▶ _Text provided_
# OPPO Unveils New Improved Universal Blu-ray Players: BDP-103 and BDP-105



## mechman

Source: BigPictureBigSound


----------



## Tonto

I'm not so computer savy...I have read that USB ports are going to 3.0 which provides much faster data transfer speeds. Don't know if the "USB Audio 2.0 standard" above uses this new technology. If not, I'm surprised they would not incorporate it. Seems like streaming from a USB port could be much faster. Any thoughts if this would be a real benefit?


----------



## 95silverstallion

The 103 looks like a winner for my budget. Assuming its better than the 93????


----------



## nordraw

what are the differences from the 93 that i have? Is it really worth an upgrade or just a great deal for someone that doesn't have either one.


----------



## ascanio1

Wow... looks like a match made in heaven, you're right best BR+Best Streaming! But besides streaming Vudu, Netflix etc I also would love to stream UK, French and Italian TV content (I live in Japan). Do you know if the new Oppo firmware is also Slingbox certified/compatible? It would be AMAZING if it were. That I know of only WD Live TV and TV Hub are Slingbox compliant.


----------



## theJman

Tonto said:


> I'm not so computer savy...I have read that USB ports are going to 3.0 which provides much faster data transfer speeds. Don't know if the "USB Audio 2.0 standard" above uses this new technology. If not, I'm surprised they would not incorporate it. Seems like streaming from a USB port could be much faster. Any thoughts if this would be a real benefit?


The benefits are significant. USB 3.0 is not an incremental update from 2.0, it's an order of magnitude faster. The spec's call for up to 10x the transfer rate, but in the real world I wouldn't count on that much of an improvement. It should be no less than 5x faster though. For audio files -- which tend to be huge -- that will be substantial.


----------



## typ44q

Tonto said:


> I'm not so computer savy...I have read that USB ports are going to 3.0 which provides much faster data transfer speeds. Don't know if the "USB Audio 2.0 standard" above uses this new technology. If not, I'm surprised they would not incorporate it. Seems like streaming from a USB port could be much faster. Any thoughts if this would be a real benefit?





theJman said:


> The benefits are significant. USB 3.0 is not an incremental update from 2.0, it's an order of magnitude faster. The spec's call for up to 10x the transfer rate, but in the real world I wouldn't count on that much of an improvement. It should be no less than 5x faster though. For audio files -- which tend to be huge -- that will be substantial.


What they are referring to is USB Audio 2.0 standard for streaming, this basically has nothing to do with the plug type (USB 1.1, 2.0, 3.0) it is a standard set for streaming audio only from another device like a cell phone or memory stick using the USB interface. (it has changed slightly with the plug type but it is still doing the same thing)

Yes USB 3.0 is much faster for transferring data but there would be no benefit to streaming audio. As long as it can be streamed fast enough to listen to it you are fine and any version of USB is way more than fast enough for that. Remember you are not transferring the files to the device for playback, they are being streamed and played at the same time.


----------



## tnargs

Any chance audio lovers will be able to 'program' their choice of tracks to play back off a disc? You know what I mean, just like a 1984 CD player could, except for all disc formats including bluray audio discs. Or at least for CD!

▶ _Problems to solve_
a: In the OPPO player thread, which two devices does ascanio1 name as Slingbox compliant?
b: From the OPPO player thread, repeat everything from "Any chance audio" down to "least for CD!".

▶ _Given information_
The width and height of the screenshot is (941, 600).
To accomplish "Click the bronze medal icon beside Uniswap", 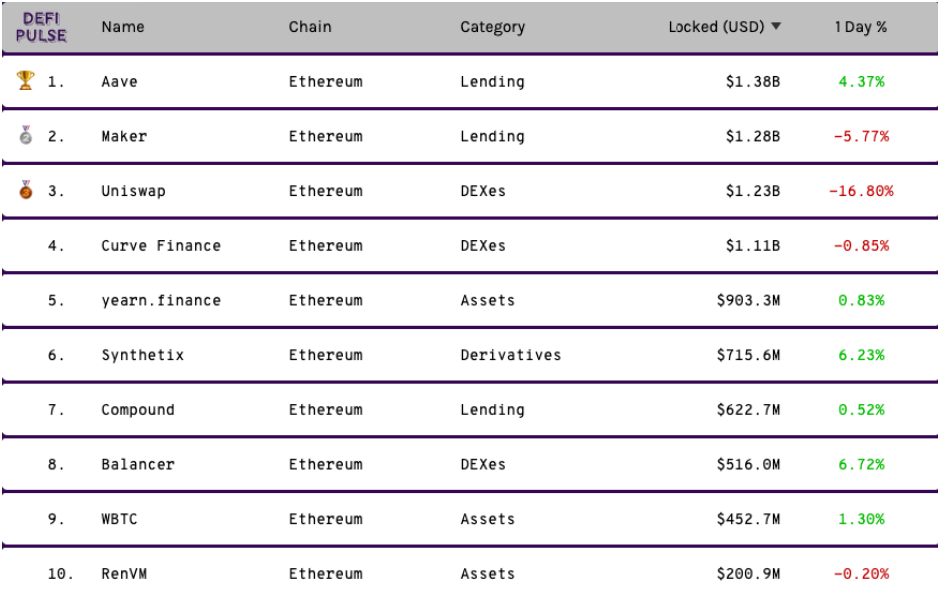I will 25,190.
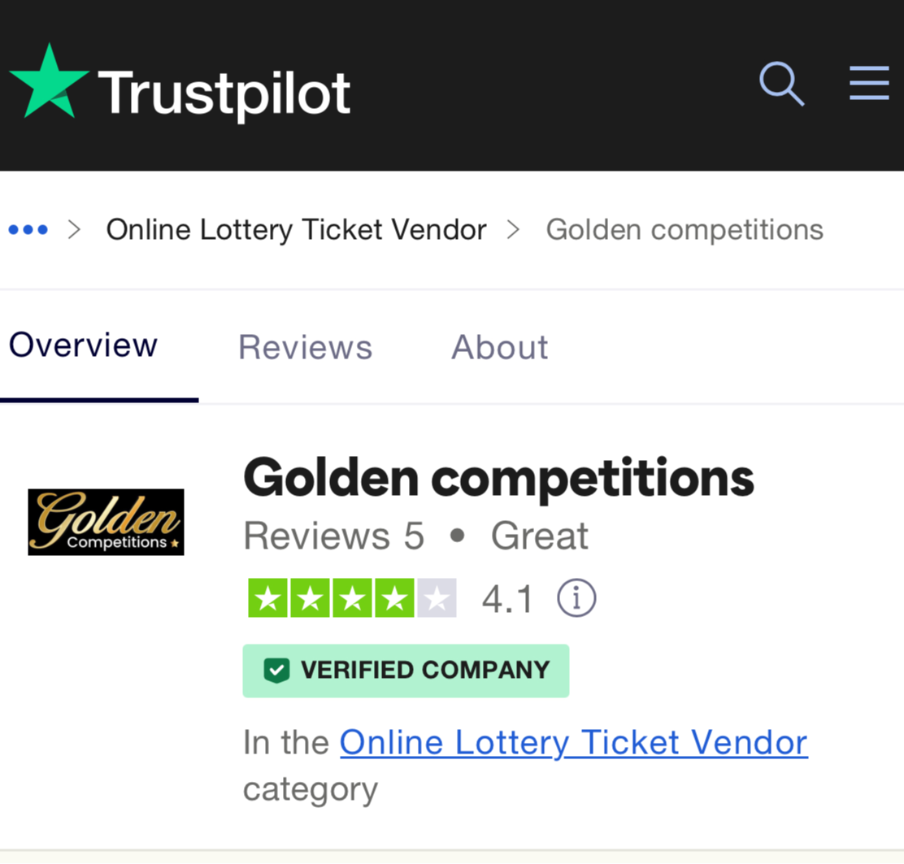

▶ _Expected outputs_
a: WD Live TV and TV Hub.

b:
Any chance audio lovers will be able to 'program' their choice of tracks to play back off a disc? You know what I mean, just like a 1984 CD player could, except for all disc formats including bluray audio discs. Or at least for CD!